Most members of Generation Z were not old enough to remember the September 11th attacks or Operation Enduring Freedom that followed. Those scenes are set aside with tube televisions and Blockbuster Video stores in our history books now. After 20 years of fighting, twenty-somethings have encountered a very different picture of Afghanistan from what their parents and grandparents saw two decades earlier. They have seen more details, more personal narratives, and events unfolding in real-time in the palms of their hands.
Instead of watching broadcast and cable news, young adults this month watched their peers participate in the heroic but ill-planned and disastrous scramble to evacuate Americans and their allies from Afghanistan through Twitter and Tik Tok on their smartphones. They saw raw video and listened to uncensored sounds. The world has changed.
America’s struggle and seemingly inevitable military failure in Afghanistan is—or now, was—an example of using martial means to solve an ideological conflict that we were always destined to win. Although the events of 9/11 were horrifying, they did not constitute an existential threat to the United States and need not have been met with invasion and occupation.
The root cause of the 9/11 attack was an ideologically oppositional group in a far-off land who became convinced that the people of the United States were their enemies. In a state of understandable panic, we acquiesced, naming the Taliban as our foes for hosting the planners and perpetrators of the 9/11 attacks, Al Qaeda. The United States unleashed overwhelming military might on both Al Qaeda and the much larger Taliban, both of which expressed a desire to eradicate western influence in their region. Al Qaeda was quickly contained and greatly diminished as a worldwide terrorist threat, but soon the American (and Western) mission morphed from destroying Al Qaeda to preventing Afghanistan from ever becoming a haven for further terrorist activity.
Over time, the U.S. mission in both Iraq and Afghanistan became the construction of western-style democracies on those lands. Our military took on the task of nation-building, instead of national defense.

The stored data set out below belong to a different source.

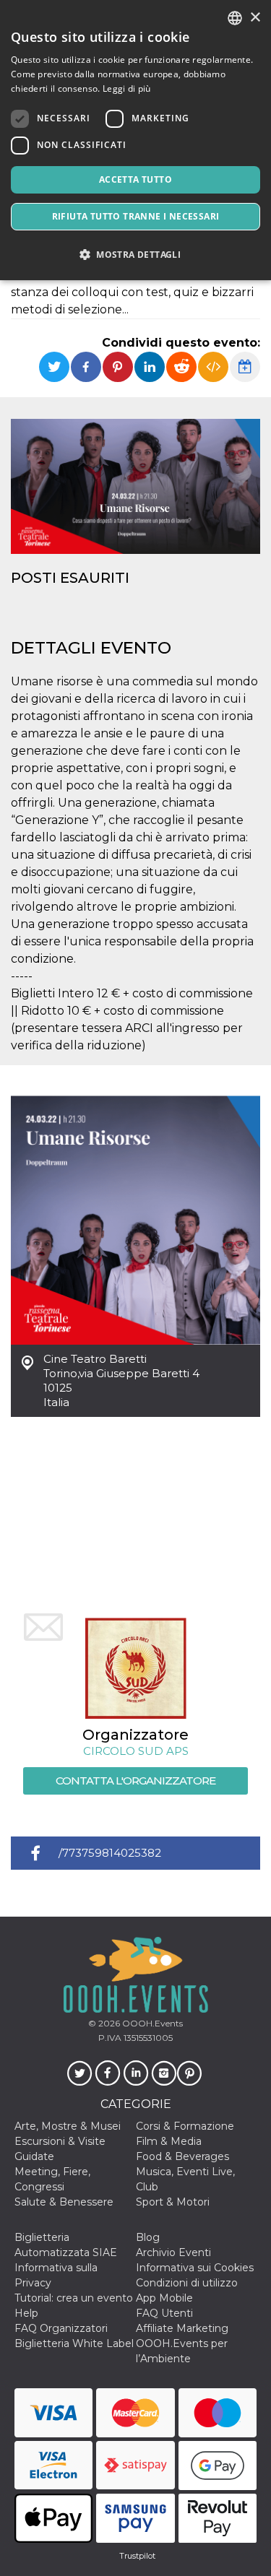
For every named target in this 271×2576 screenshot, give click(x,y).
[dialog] (135, 140)
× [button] (254, 17)
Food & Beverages (182, 2156)
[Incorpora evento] (213, 367)
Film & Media (169, 2141)
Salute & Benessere (63, 2201)
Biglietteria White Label (74, 2343)
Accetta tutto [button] (135, 179)
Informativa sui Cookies (195, 2267)
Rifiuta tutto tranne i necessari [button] (136, 216)
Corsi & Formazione (185, 2126)
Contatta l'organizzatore (135, 1780)
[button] (135, 255)
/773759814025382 (110, 1853)
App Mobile (164, 2297)
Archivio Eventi (173, 2252)
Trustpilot (137, 2556)
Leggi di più (127, 88)
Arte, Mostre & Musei (67, 2126)
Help (26, 2313)
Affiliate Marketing (182, 2328)
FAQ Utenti (164, 2313)
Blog (148, 2237)
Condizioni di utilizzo (187, 2282)
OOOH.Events (151, 2023)
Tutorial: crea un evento (73, 2297)
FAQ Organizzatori (61, 2328)
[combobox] (235, 18)
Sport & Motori (173, 2201)
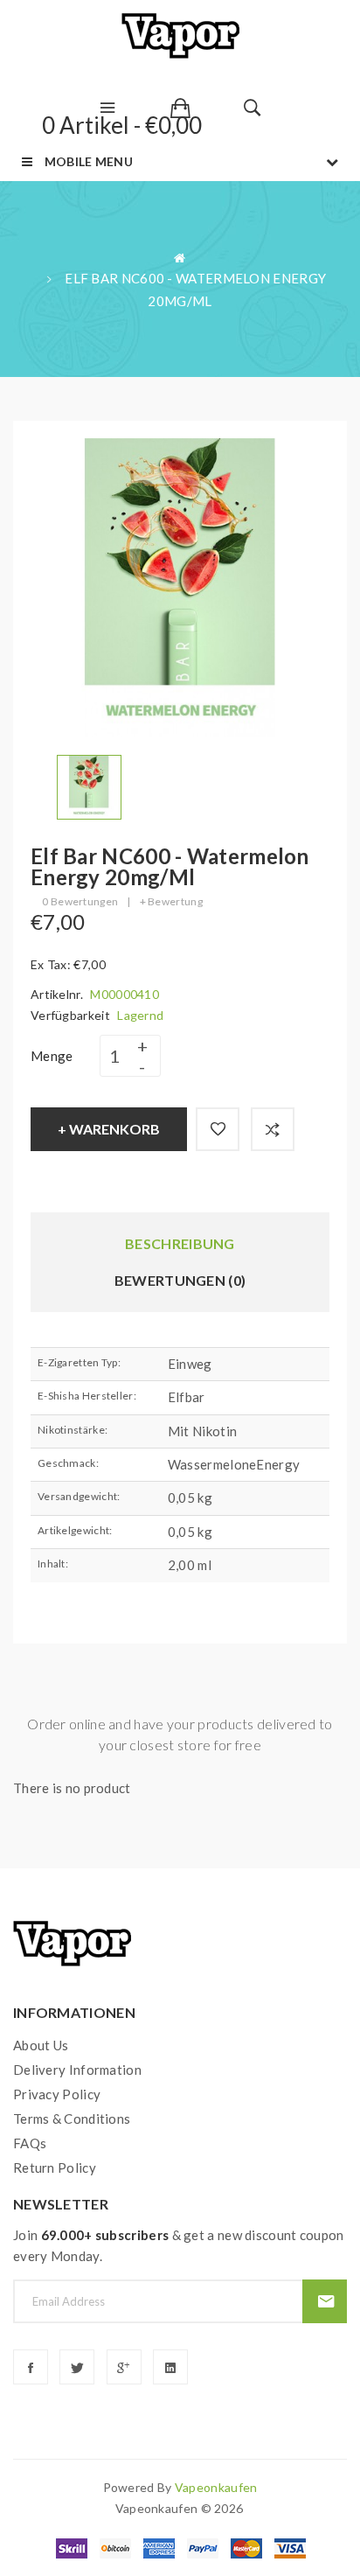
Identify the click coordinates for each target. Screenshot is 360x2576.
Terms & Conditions (71, 2118)
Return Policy (54, 2167)
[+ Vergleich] (272, 1129)
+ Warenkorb (109, 1128)
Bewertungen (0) (180, 1280)
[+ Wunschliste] (217, 1129)
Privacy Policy (56, 2094)
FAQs (29, 2143)
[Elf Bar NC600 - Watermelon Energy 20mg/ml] (89, 785)
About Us (40, 2045)
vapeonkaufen (216, 2487)
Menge (52, 1056)
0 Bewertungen (80, 901)
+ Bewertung (171, 901)
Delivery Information (77, 2069)
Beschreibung (180, 1243)
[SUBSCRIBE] (324, 2301)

As pervasive as the threat of radical Islamic terrorism was in the early 2000s, the freedoms that make America so economically and culturally dominant were not necessarily at stake. American dominance, even military dominance, is rooted in our innovative and free economy which much of the rest of the world seeks to emulate. This is how we change the world for the better—through innovation, not occupation.
The American military is the most ferociously effective fighting force that the world has ever known. As bungled as our withdrawal from the graveyard of empires has been, our military might remains unquestionable. So why did we fail?
War, typically followed by effective occupation, is the function of any military, but our voluntary force is the most powerful and expensive there is. As a result, extended deployments are extremely costly both monetarily and in terms of national emotional investment. By their nature, the armed forces of the United States should be reserved for dealing with existentially threatening circumstances, the type of danger for which they are best trained and equipped.
Democratic republics are not set up to project military force abroad in the way that the empires of antiquity did. Under our model, it is important to distinguish between ideological conflicts and true existential crises because they require very different toolsets.
For twenty years we occupied a famously unoccupiable territory and thereby under-valued our most powerful advantage: the way American innovation shapes the world at large. During America’s longest war, the world changed. Smartphones and social media proliferation have rendered the Taliban’s objective of de-Westernization all but impossible. Although multinational ISIS militias would still fight to create a hermetic caliphate, the Taliban are on Twitter and Tik Tok.
That is not to say that social media and Western technology are entirely benign or harmless, but they do render intolerance of Western values less tenable.
There was a way to win in Afghanistan, but we forfeited the metaphorical field the moment we took it physically. That was two decades ago. In that time we proved that our military is capable of executing surgical strikes against groups that mean to harm innocent civilians and that we often are capable of discovering and foiling such plots before they happen.
Between the inevitable triumph of American technoculture and our overall strength of arms, the war in Afghanistan was ours to lose. But lose we did.
Of course, we are no longer alone in the domain of technological advancement, and obviously, tech can be used for both good and ill. Now, as Chinese-allied Taliban fighters with smartphones participate in clashes with hyper-extremist ISIS militias, posting their victories on social media, moderate Afghanis flee or go into hiding.
As President George W. Bush stated upon our retreat, as much as 60% of Afghanistan’s current population was born in the last 25 years. He theorized that American occupation may have left those Gen Z Afghanis with a fonder perception of the U.S. (and by extension, notions of personal freedom) than of the soul-crushing and liberty-fearing Taliban that last ruled the nation 20 years ago.
I am skeptical of that theory. Astroturfing progressive values onto Afghanis is no substitute for allowing young Afghanis to use their phones to engage with ideas themselves.
Hindsight is blurry, but it seems likely that Al Qaeda’s capacity to sustain a worldwide terror campaign could not have overwhelmed our intelligence and security services, even with the passive support of the Taliban regime. They did not have the manpower to topple the largest institution in the history of mankind even if the threat of random violence persisted.
Bombs don’t change hearts and minds. Perhaps the U.S. campaign in Afghanistan should have been limited to a series of precise strikes, to minimize local perceptions of the United States as a foreign conqueror. What we call “collateral damage” often means a generation of hate sown among the family of those inadvertently killed in Predator drone strikes.
The war for the hearts and minds of the Afghan population was not an unwinnable war, but war rarely wins people over, especially when large-scale bombing campaigns and extended occupations are involved. The surest path to victory in Afghanistan was to be no more physically involved than absolutely necessary while letting our economic power and the observable benefits of freedom do the rest. It was the path not taken.